The first part is fine but the last part is in direct violation of
the standards that govern asynchronous serial input if they do anything
when their expectations are not met. Has anybody know what actually happens
when the serial port receives only one stop bit when it is 'expecting' two?
(My understanding of the standard was that the receiver was to sample
at the mid-point of the stop bit and then immediatly start looking for a
start of frame transition. If the stop bit value was wrong, you got a
framing error or break condition. The fact that the search for the start
transition started immediatly meant that the transmitter could be up to
5% faster than the receiver in a standard 8 bit frame and still be able
to communicate. With two stop bits sent, the speed mismatch could be up
to 10% with some probability of communicating. If the search does not
start until the full stop bit has been received then the transmitter must
be slower than the receiver for long streams of frames to be received
correctly.)
(Commodore has done this kind of thing before. The software serial
ART routines on the C128 had the same problem.)
| T.R | Title | User | Personal Name | Date | Lines |
|---|---|---|---|---|---|
| 4101.1 | VMSNET::WOODBURY | Wed Sep 12 1990 11:56 | 5 | ||
Checking the hardware documentation I found that the Amiga serial port can be set up to receive either 9 or 10 bits including the stop bit (8 or 9 bits excluding the stop bit).
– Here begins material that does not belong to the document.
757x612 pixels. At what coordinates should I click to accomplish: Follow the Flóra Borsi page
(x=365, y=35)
That means they could be doing it right or wrong depending on what the driver does. Does anybody have any information on the inner workings of the serial port driver? | |||||
| 4101.2 | FILTON::FENTON_R | Potassium Ethoxide Rules C2H5OOK | Wed Oct 31 1990 04:40 | 8 | |
Now the trouble with this sort of thing is that it attracts people like
me who don't really know what they're talking about. For example, I
reckon that what would happen if a receiving machine got a series of
characters having two stop bits when it was expecting only one would be
that it would interpret the second stop bit as the first bit of the next
character, and thus get everything totally wrong. But, as I said, I
don't really know.
| |||||
| 4101.3 | Sending two and receiving one stop bit is not a problem... | VMSNET::WOODBURY | Wed Oct 31 1990 17:52 | 13 | |
The stop bit is the same line state as an 'idle' line. As a result
a machine receiving two stop bits but expecting only one will see a one
bit-time pause between characters. This works out just fine. The problem
would arise if the receiver DEMANDS two stop bits and does not get them.
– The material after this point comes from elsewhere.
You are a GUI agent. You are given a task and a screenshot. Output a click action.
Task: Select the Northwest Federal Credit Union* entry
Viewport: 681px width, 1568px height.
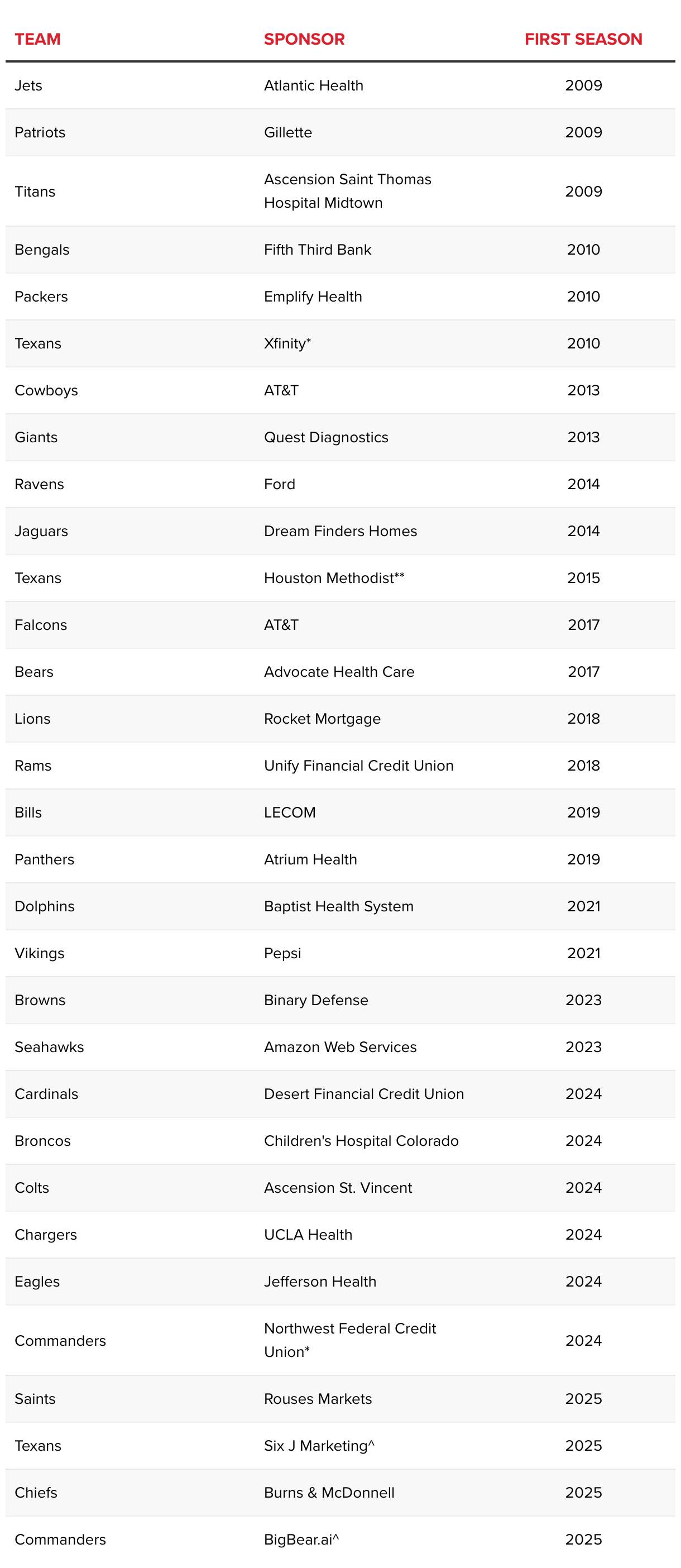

In that case it would get the start bit of the next character and report
a framing error. The best chance of success is for the receiver to only
require a little more than half a stop bit. That allows the sender to be
a percent or two faster than the receiver and still be able to communicate
successfully. This is what the UART chips (and the transceiver boards from
the PDP 11 using low level ICs) that I had logic diagrams on did. Since
the AMIGA puts some of this function in software rather than hardware, they
could have done this differently from the 'best' way. If anybody's been
into their code, I'd like to know how they did it.